What losing VEU means
– No more blanket approvals: Every covered shipment to Nanjing from U.S.-controlled vendors—equipment, service parts, and key process materials—will require a license.
– Longer lead times: Licenses can take time to process and may face a “presumption of denial,” adding uncertainty to maintenance schedules and ramp plans.
– More paperwork for suppliers: Previous revocations for other manufacturers have driven roughly 1,000 additional license requests per year. TSMC’s case was not listed in the Federal Register, but the practical effect is the same: more licensing is required.
Scale of impact
– Nanjing accounts for about three percent of TSMC’s total capacity and contributed a small share of revenue last year, according to Taiwan’s Ministry of Economic Affairs.
– The fab, which began production in 2018, focuses on 16-nanometer/12-nanometer FinFET and 28-nanometer-class logic—mature nodes that still rely on advanced etch, deposition, metrology, and lithography gear. Any delay in parts, maintenance, or material shipments could complicate operations.

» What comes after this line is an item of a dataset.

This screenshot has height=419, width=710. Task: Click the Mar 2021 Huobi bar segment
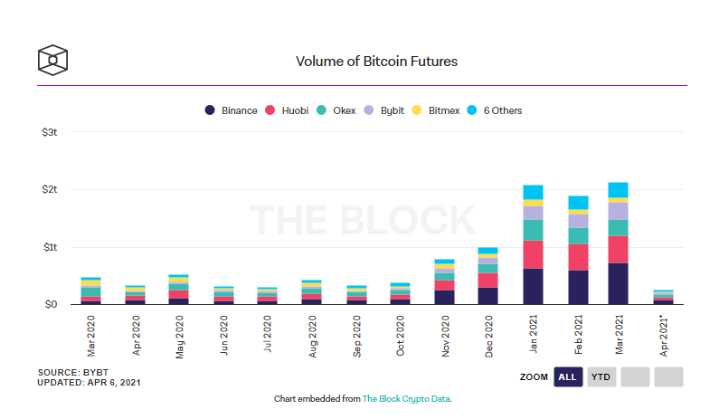(x=619, y=249)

Why replacements won’t be easy
– Swapping to non-U.S. or domestic Chinese tools—especially for lithography—is unlikely to be a near-term solution.
– Even if alternatives are sourced, process requalification would be necessary, which can affect yield, reliability, and throughput.
Who stands to gain or lose
– TSMC: Company-wide impact is likely more limited than for peers with larger footprints in China, but license timing introduces operational risk at Nanjing.
– Chinese foundries: If Nanjing’s output slows, players like SMIC and Hua Hong could pick up orders, assuming they have spare capacity at comparable nodes.
– Suppliers: U.S.-controlled tool and materials vendors will face higher compliance costs and planning complexity for Nanjing-bound shipments.
What to watch next
– License cadence and approval rates: The speed and predictability of U.S. licensing will determine how smoothly Nanjing can maintain and service its lines.
– Inventory strategies: Buffer stocks of critical spare parts and consumables may help, but only within the limits of storage, shelf life, and working capital.
– Customer allocation shifts: If delays materialize, chip customers may rebalance orders across geographies or nodes to protect schedules.
Bottom line
This is a policy tightening, not an immediate halt. But replacing broad export pre-approvals with case-by-case licenses injects uncertainty into a mature-node facility that still depends on top-tier equipment and materials. The next 12 to 18 months will hinge on how efficiently licenses are processed and how effectively TSMC and its suppliers manage inventories and maintenance windows to keep Nanjing running on time.